::: Material provided :::
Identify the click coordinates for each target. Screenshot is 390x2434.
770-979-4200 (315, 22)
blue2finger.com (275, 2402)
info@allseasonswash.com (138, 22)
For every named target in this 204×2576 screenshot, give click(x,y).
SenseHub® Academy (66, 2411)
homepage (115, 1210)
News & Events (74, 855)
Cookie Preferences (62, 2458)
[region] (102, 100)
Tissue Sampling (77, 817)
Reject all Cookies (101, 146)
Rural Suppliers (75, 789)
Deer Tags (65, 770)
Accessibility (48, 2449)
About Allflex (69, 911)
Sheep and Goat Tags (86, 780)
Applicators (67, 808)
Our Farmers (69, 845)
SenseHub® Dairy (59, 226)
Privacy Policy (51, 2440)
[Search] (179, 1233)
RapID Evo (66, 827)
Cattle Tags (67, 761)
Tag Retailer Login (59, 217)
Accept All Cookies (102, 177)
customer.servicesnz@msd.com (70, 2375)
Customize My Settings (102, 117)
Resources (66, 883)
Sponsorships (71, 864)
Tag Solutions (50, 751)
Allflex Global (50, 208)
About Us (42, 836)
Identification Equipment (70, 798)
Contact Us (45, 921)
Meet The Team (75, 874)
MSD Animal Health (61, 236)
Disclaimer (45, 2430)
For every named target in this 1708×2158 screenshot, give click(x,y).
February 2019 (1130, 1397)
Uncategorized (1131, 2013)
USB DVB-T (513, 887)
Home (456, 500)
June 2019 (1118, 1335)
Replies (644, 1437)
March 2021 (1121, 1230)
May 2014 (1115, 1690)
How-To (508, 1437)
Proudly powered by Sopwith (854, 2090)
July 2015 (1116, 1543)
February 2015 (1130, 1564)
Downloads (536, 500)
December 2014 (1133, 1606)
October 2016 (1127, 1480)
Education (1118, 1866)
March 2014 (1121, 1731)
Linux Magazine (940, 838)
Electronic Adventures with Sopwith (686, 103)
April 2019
:::
§ Your instructions:
Using the material above, work out how many lines contain the string "Sopwith". Give that number alone.

§ Response area:
2